> **ACTIVITY**: First find the line with "Condos in Palm Desert, CA (499, 2285)" in the entries below, then set down exactly every line through the line with "View All Large Photos (309, 390)", that line included.

---*---

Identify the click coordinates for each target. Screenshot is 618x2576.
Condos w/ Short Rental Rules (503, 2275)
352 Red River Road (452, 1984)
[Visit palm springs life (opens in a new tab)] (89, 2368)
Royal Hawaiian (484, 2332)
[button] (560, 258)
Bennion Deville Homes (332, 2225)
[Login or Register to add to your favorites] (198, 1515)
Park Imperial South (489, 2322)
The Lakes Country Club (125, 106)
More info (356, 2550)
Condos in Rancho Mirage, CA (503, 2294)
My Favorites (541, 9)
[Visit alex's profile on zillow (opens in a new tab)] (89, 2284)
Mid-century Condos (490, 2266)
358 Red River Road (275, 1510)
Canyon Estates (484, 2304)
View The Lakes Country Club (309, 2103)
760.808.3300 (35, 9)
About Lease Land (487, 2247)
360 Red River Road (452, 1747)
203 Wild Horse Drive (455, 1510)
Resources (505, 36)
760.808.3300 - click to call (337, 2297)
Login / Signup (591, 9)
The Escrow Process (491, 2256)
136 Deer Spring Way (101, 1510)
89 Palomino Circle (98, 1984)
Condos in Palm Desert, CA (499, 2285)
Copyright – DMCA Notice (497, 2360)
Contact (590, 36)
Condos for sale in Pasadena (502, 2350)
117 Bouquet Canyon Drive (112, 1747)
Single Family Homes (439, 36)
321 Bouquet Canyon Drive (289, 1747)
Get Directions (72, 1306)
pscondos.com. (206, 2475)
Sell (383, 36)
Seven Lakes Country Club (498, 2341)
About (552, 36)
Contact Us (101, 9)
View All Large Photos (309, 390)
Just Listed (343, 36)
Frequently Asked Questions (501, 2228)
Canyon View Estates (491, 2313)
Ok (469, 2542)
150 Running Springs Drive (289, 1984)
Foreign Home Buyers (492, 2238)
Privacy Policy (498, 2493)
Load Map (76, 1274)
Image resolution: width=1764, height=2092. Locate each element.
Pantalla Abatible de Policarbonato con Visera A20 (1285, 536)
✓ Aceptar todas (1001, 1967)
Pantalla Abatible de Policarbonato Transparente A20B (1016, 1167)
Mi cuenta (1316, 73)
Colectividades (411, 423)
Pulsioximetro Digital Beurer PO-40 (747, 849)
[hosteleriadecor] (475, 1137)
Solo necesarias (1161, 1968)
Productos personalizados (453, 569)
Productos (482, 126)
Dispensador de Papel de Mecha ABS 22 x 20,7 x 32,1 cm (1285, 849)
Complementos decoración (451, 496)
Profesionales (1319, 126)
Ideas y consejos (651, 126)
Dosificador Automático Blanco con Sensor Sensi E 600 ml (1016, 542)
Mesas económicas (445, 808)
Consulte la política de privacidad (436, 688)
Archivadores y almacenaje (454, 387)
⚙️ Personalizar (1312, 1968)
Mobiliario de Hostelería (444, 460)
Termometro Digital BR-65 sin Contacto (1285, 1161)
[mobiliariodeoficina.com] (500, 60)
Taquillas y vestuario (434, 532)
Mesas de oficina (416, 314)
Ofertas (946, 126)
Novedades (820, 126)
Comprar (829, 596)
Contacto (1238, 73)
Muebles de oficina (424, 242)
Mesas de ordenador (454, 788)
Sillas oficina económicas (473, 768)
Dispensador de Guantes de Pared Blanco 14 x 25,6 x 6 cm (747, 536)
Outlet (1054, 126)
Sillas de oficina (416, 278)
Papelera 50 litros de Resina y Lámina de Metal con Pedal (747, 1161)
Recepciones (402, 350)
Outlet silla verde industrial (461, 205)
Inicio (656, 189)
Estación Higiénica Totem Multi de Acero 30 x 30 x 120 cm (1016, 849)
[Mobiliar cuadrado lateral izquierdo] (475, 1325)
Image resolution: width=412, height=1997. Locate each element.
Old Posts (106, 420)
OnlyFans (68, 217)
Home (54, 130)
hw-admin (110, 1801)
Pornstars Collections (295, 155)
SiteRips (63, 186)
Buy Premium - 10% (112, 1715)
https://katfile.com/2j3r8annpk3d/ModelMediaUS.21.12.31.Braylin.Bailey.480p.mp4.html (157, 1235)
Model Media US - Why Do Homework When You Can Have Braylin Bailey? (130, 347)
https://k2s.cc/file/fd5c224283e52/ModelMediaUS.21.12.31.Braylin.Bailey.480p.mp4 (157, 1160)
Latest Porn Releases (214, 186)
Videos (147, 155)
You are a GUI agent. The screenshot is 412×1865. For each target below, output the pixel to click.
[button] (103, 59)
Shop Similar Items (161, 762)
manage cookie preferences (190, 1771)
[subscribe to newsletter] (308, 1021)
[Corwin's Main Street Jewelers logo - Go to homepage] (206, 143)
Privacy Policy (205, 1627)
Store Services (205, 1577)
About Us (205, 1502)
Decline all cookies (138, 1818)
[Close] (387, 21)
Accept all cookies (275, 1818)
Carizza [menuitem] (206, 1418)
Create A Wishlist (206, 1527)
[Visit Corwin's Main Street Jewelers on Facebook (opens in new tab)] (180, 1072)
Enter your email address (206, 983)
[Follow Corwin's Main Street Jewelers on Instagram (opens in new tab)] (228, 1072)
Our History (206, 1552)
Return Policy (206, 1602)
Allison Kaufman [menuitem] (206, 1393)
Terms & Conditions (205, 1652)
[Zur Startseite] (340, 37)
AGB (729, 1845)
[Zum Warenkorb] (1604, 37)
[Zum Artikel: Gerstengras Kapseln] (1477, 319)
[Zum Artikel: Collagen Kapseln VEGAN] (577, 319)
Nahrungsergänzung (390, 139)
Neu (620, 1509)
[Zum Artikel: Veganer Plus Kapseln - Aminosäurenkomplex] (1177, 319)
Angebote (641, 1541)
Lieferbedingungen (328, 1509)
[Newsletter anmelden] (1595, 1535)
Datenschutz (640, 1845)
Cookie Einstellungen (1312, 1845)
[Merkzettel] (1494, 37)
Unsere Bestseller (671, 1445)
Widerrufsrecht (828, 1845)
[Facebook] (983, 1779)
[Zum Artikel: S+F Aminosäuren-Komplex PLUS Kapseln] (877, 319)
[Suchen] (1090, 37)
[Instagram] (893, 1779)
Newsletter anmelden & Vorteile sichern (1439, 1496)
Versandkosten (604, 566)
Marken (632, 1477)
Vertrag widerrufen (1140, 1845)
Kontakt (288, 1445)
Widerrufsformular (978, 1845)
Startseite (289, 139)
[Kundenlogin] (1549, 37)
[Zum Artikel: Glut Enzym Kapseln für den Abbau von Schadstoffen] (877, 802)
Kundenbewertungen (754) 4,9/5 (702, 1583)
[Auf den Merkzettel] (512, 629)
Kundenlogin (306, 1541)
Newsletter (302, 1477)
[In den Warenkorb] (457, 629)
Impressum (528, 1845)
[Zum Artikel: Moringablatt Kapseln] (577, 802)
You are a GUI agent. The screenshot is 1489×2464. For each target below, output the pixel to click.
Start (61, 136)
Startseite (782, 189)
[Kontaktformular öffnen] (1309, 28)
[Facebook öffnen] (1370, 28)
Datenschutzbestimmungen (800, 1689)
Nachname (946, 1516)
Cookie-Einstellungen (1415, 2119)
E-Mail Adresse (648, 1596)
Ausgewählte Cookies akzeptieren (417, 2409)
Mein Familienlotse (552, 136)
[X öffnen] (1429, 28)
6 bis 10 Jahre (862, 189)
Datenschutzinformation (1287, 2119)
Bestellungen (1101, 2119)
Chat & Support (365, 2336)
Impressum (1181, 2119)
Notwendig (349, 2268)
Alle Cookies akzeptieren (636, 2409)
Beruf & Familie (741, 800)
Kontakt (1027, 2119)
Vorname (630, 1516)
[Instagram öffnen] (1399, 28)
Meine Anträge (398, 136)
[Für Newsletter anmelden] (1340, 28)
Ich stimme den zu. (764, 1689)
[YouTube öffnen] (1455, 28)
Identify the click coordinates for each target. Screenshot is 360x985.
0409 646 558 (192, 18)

---*---

> **RESULT OF THE EXERCISE**:
Condos in Palm Desert, CA (499, 2285)
Copyright – DMCA Notice (497, 2360)
Contact (590, 36)
Condos for sale in Pasadena (502, 2350)
117 Bouquet Canyon Drive (112, 1747)
Single Family Homes (439, 36)
321 Bouquet Canyon Drive (289, 1747)
Get Directions (72, 1306)
pscondos.com. (206, 2475)
Sell (383, 36)
Seven Lakes Country Club (498, 2341)
About (552, 36)
Contact Us (101, 9)
View All Large Photos (309, 390)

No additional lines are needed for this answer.